About this task: Exclude the pictures, then copy all remaining records exactly.

Excerpted data:
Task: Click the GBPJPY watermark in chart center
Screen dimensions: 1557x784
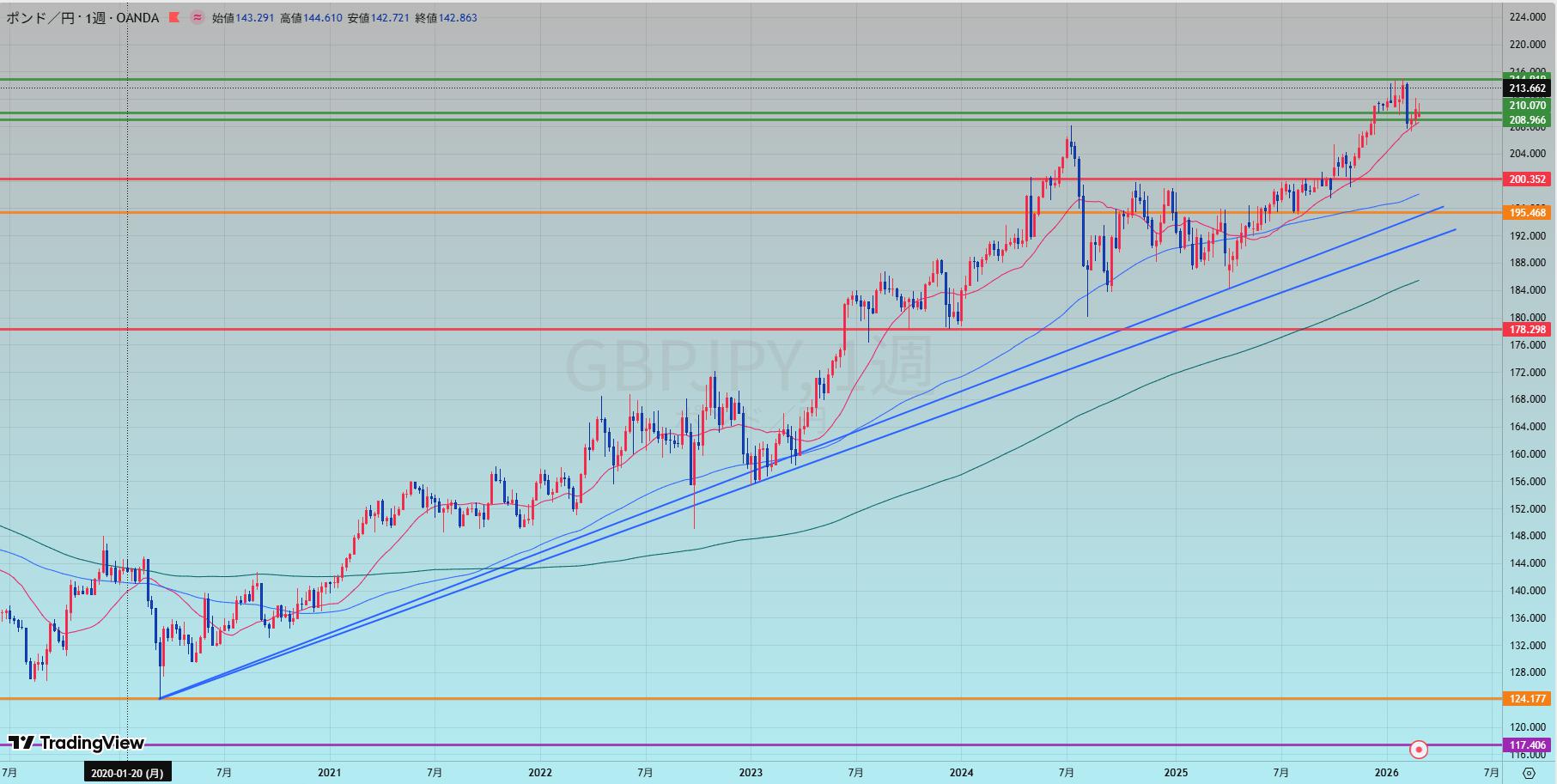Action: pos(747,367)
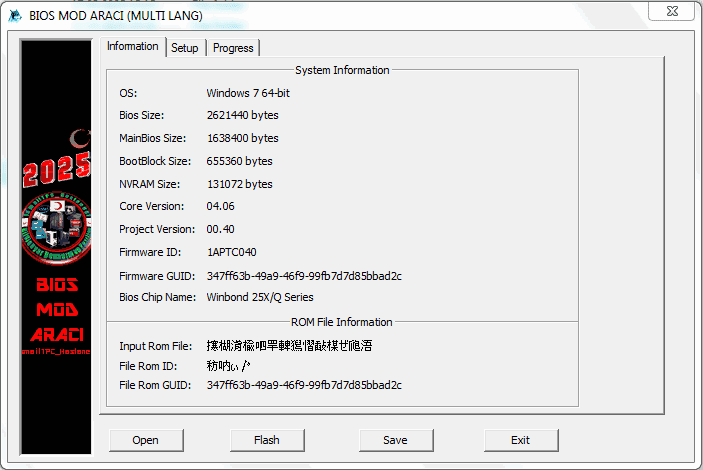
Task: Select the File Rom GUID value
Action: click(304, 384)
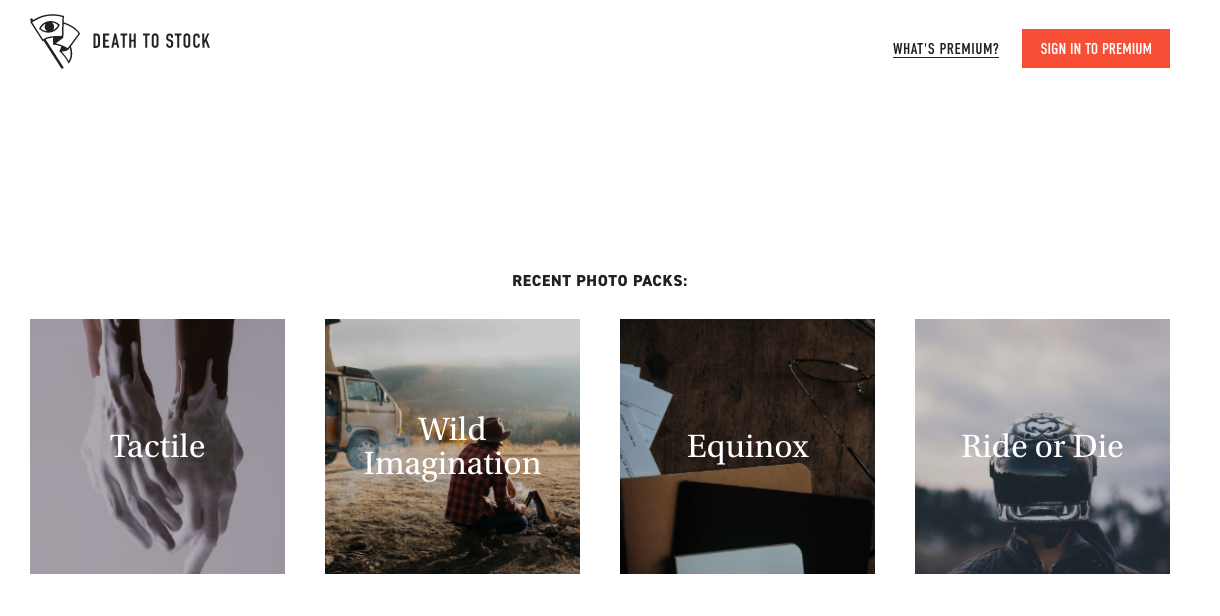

Answer space:
Task: Click the GBPJPY watermark in chart center
Screen dimensions: 1557x784
Action: pos(747,367)
Task: Select the File Rom GUID value
Action: click(304, 384)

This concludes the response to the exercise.